---- Excerpt
Nvidia GT300 core: Speculation

Status
Not open for further replies.
I still don't understand tessellation well enough to have any decent idea why it's a "fixed-function stage" in D3D terminology, or what the shader code for a D3D11 tessellator would look like.

Anyone want to punt by posting reasonably detailed pseduo-code for D3D11's tessellator?

Why is it fixed-function? When D3D is adding programmable concepts and orthogonalising resource usage, why introduce another FF stage?

Apart from anything else, is tessellation likely to see anything other than cursory usage for years yet? Tweaks such as silhouette-edge enhancement don't affect much in the way of graphics engine or the art pipeline/assets. But all the major stuff tessellation is targeted at seems like a huge investment for engine developers and game studios.

Jawed
 
I'd like to know as well ... I guess adaptive tessellation doesn't suit large branch granularity SIMD units, but that's not a good enough argument to make it completely fixed function. It's an argument to include some smaller granularity shaders :)
 
Hmm, Charlie seems convinced that NVidia is building something very similar to Larrabee, with little fixed-function hardware. Does that seem likely?
Maybe it could happen, though like Charlie I would question whether it would be wise to try to out-Larrabee Larrabee.
--------
**Your objective**
Rewrite the paragraph of the GT300 thread above that begins "Apart from anything else" in fewer words, keeping its main points.
---- Given records
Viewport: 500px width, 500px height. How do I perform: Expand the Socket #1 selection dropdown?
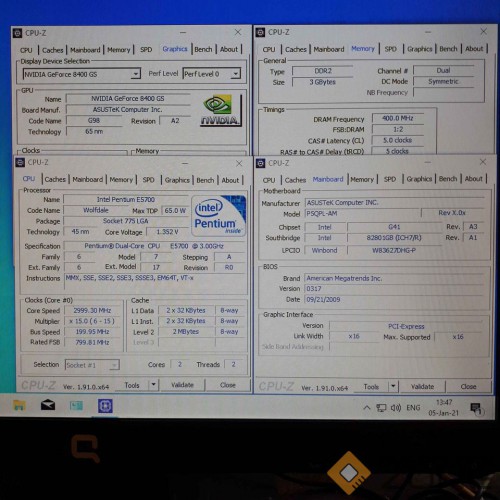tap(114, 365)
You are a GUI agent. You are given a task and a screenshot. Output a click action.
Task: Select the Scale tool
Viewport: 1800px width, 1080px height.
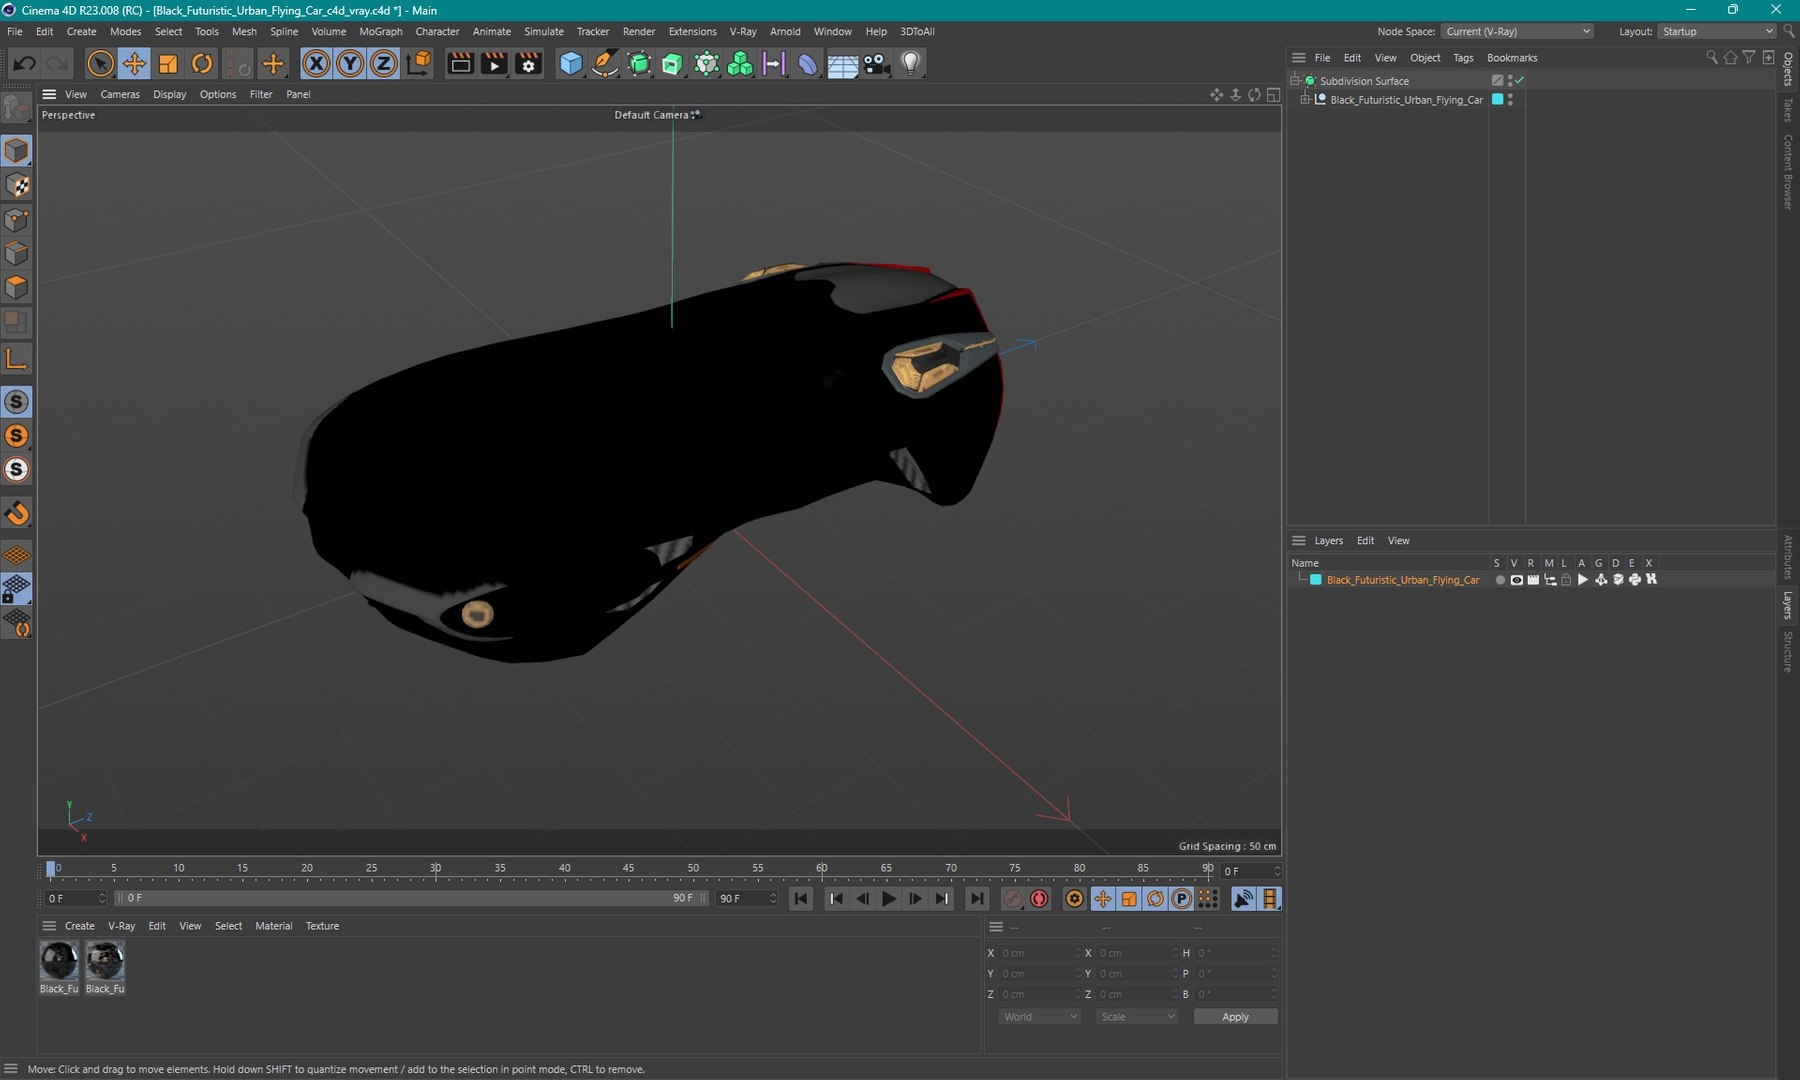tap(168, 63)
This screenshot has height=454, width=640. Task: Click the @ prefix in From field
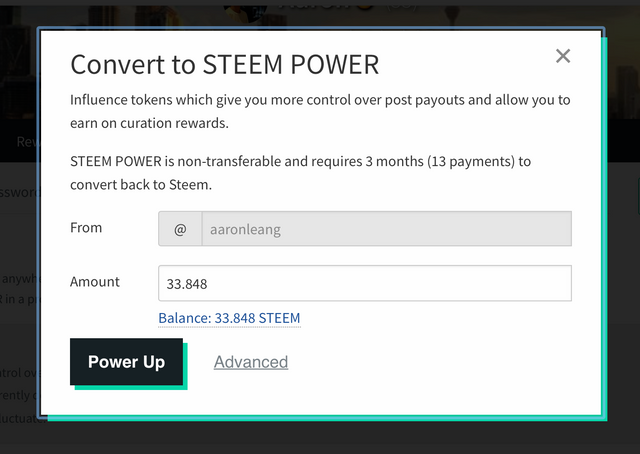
--------
---- Given records
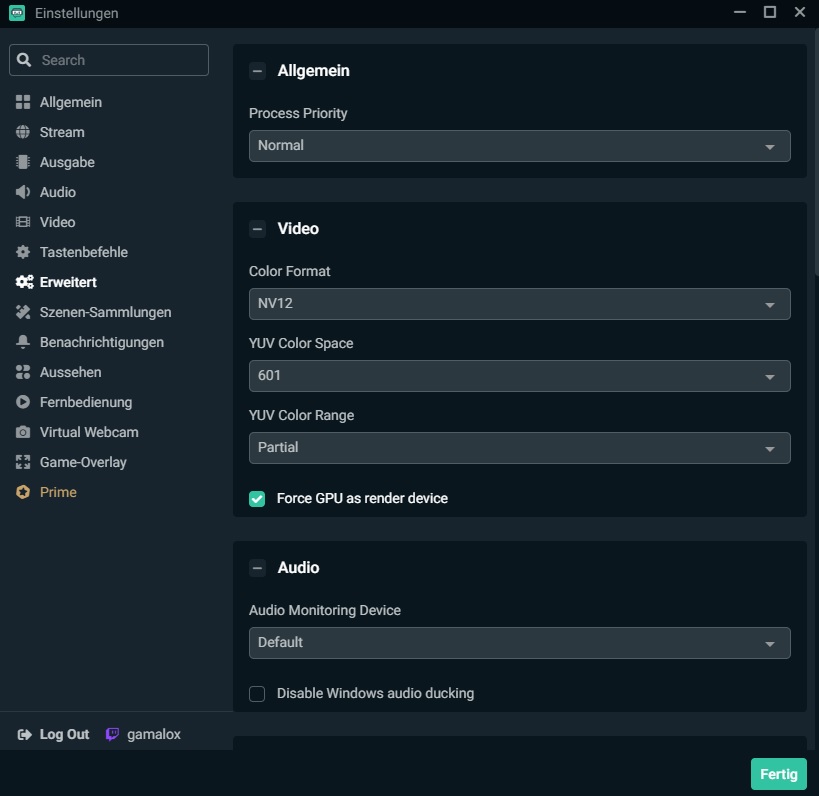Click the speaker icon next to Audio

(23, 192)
--------
---- Given records
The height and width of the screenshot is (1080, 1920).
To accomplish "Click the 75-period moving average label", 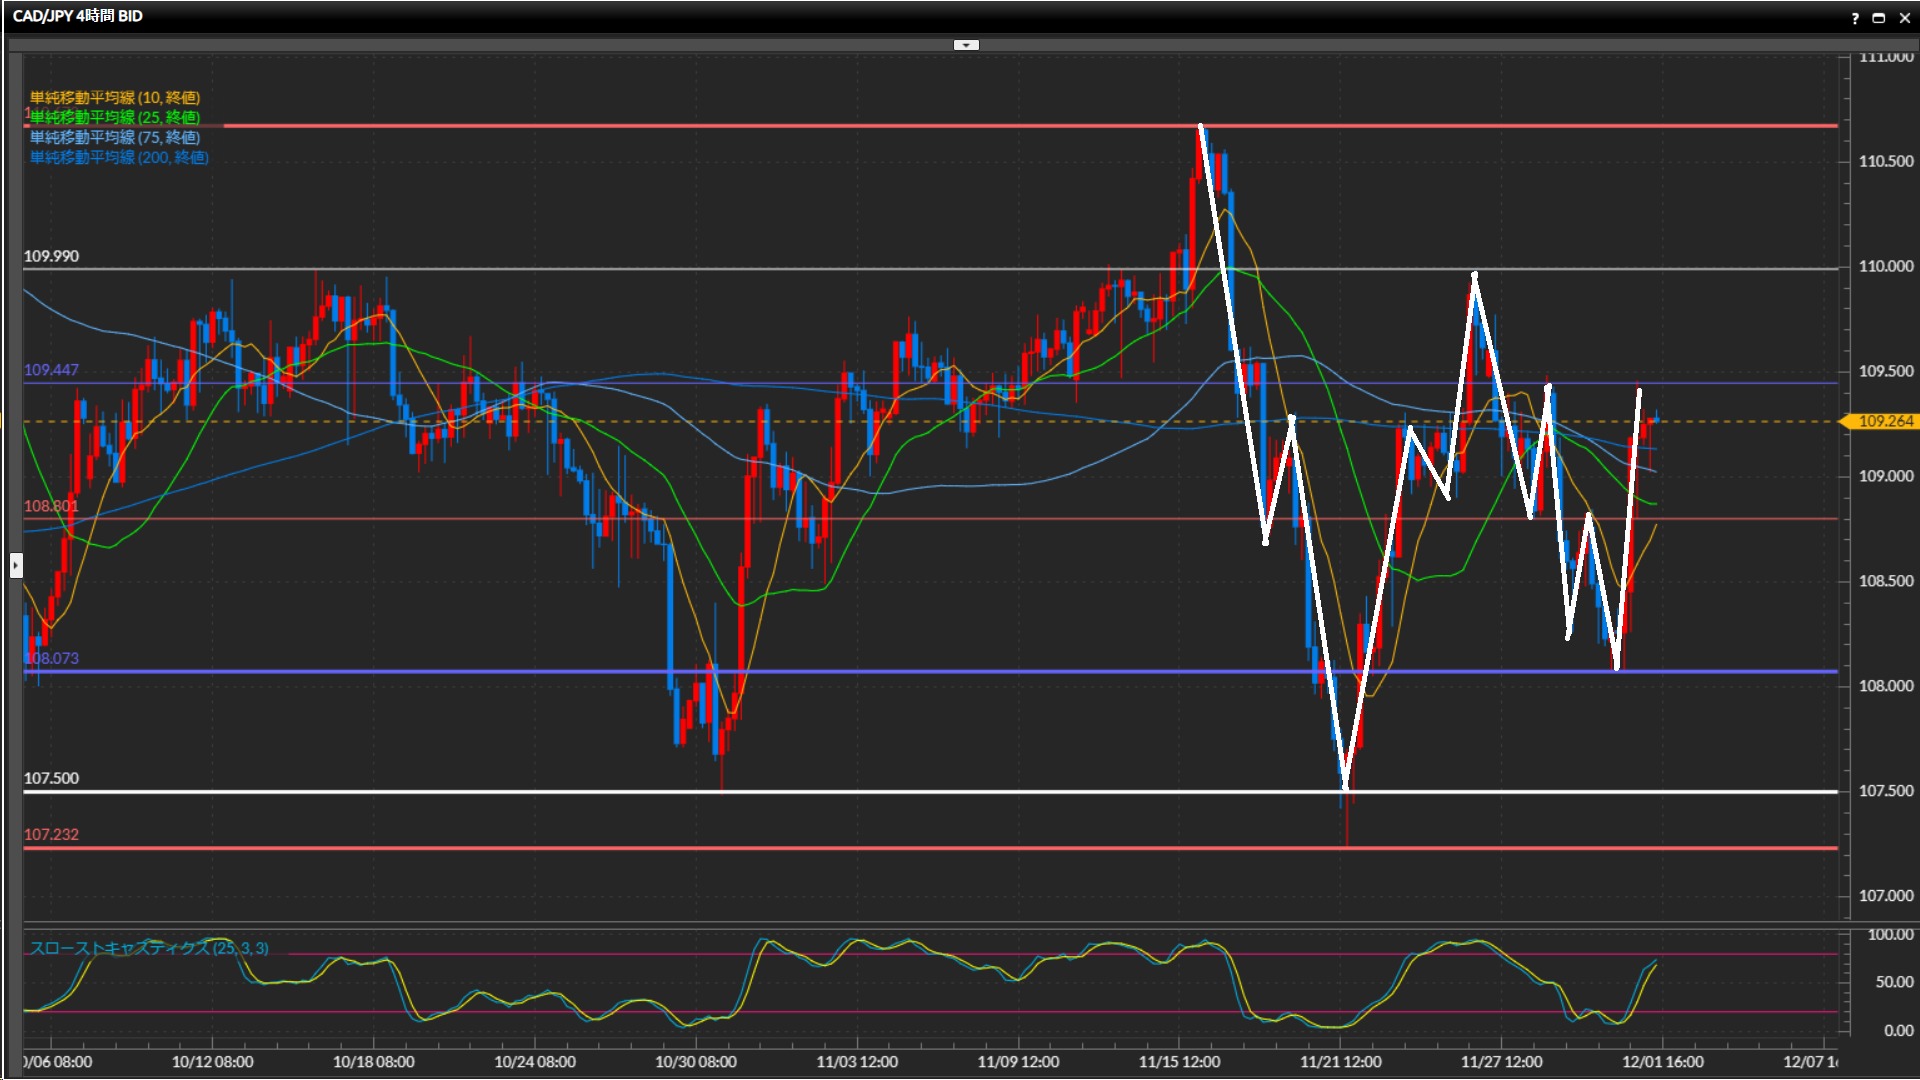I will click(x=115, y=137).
--------
**Answer to the task**
The writer asks whether tessellation will see more than cursory use for years. Small tweaks like silhouette-edge enhancement barely touch the graphics engine or the art pipeline and assets. The major uses tessellation targets look like a huge investment for engine developers and game studios.